“People will forget what you said, people will forget what you did, but people will never forget how you made them feel” – Maya Angelou
Story-telling is becoming much more prevalent in coaching and development environments, particularly with youth players. Linking a particular moment of learning to a short anecdote or story can have lots of positive transferability to football and other sporting contexts.
An example of story-telling in the most elite of environments was seen with Pep Guardiola and his magnificent Barcelona team just before the Champion League Final against Manchester United in 2009. Guardiola played a 7 minute motivational video to his players charting the story of their season up to that moment, featuring every player in the whole squad. There was no glorification of the high profile stars such as Messi and Iniesta. Every player was highlighted, respected and acknowledge for their contribution and for the greater good of the team. All the highs, the lows, the celebrations and the struggles were seen in the short film. Some of his players were in tears by the end of the video, but the connection between them all became stronger than ever. The player’s recollections of past moments conjured up the same emotions as if they were feeling them for the first time and they went on to win the final 2-0 and become European Champions.
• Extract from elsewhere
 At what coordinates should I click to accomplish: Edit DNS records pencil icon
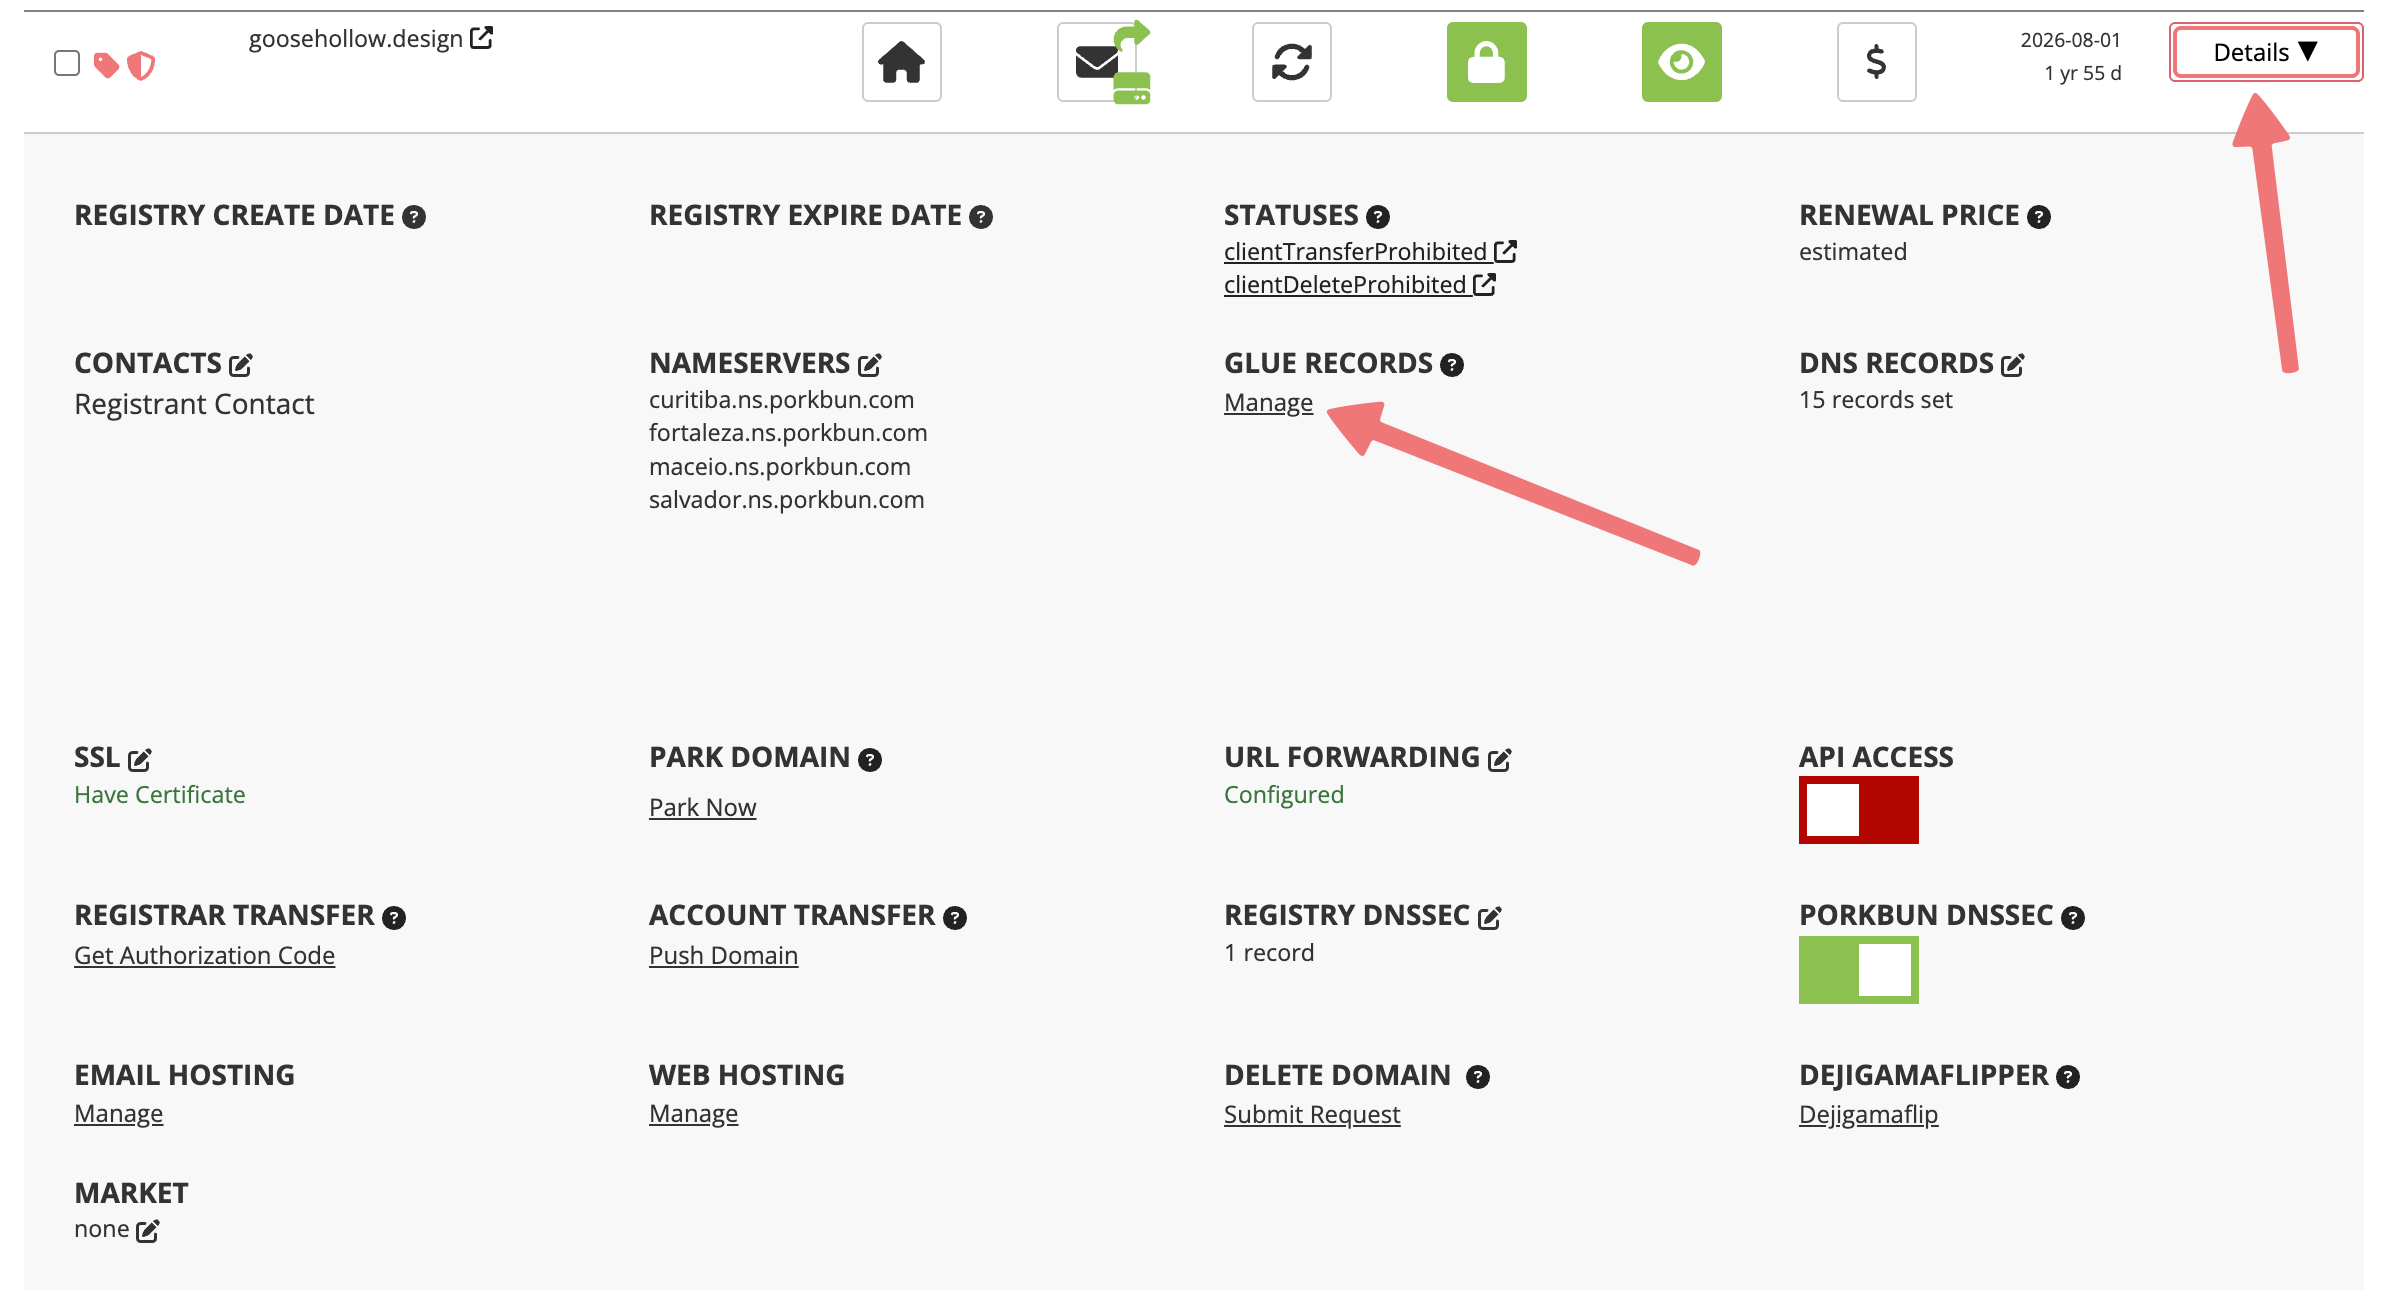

The use of stories – especially those that at first appear to have no direct correlation to sport or indeed football – support and develop a young person’s capacity to remember details more effectively. This is possible through the theme of the story and the emotion evoked in the individual, becoming strongly linked and attached to a moment they are experiencing in real life through visualisation. They are able to recall football information and principles more quickly and strong connections can start to be established between the player and the coach.
Research suggests that the brain cannot actually distinguish between what is imaginary and what is real. Words, pictures and emotions are intrinsically linked in our brains and if we as coaches use words to paint vivid and imaginative pictures, they can impact our players on a deep, emotional level.
Using analogies can be a powerful tool for learning and support the development of a player’s creativity and imagination. Many players feel a connection with a story far more than compared to a coach simply providing instruction or statistics that can often be overwhelming and confusing. Immersing young player’s minds with stories can also develop their social and communication skills by building a common encoded language shared between themselves and the coach.
Creating buzz words or short phrases associated with a story can then be linked to a particular playing principle in a given moment during a match. Here are a few examples of how metaphors can be utilised in a coaching moment on the pitch:
• Counter Attacking – Using the image of Fireworks. When we set out our fireworks, we stack them neatly together, organised, close and structured. This is akin to the picture we see of players getting compact and ready to win the ball back upon a loss of possession. When the fireworks go off, there is excitement as they explode in all different directions at speed. This is our players winning the ball back and quickly attacking the opponent’s goal with speed and fast movement on and off the ball.
• Switching Play – Using the image of being stuck in traffic. If we are stuck in traffic and unable to progress forwards, what do you have to do? On my way to work, when the M25 is blocked, I have to alter my plan and choose an alternative route, maybe the A13. This can be used when players exploit an opponent’s weak side by switching play. Their progress forwards may be blocked unless they change the point of attack and switch the ball quickly to the opposite side of the pitch.
• Pressing – Using the image of a sheepdog. What does a sheepdog do? It herds sheep into a pen and makes their movements predictable. Liken this to a player initiating a team press and blocking off passing options in order to make their decision predictable for the team and increase their chances of winning back possession.
Stories, anecdotes and metaphors are fantastic tools to encourage learning and instant recall in our young players. Try and create some stories of your own linked to particular moments in the game, or better still, ask your players for their ideas!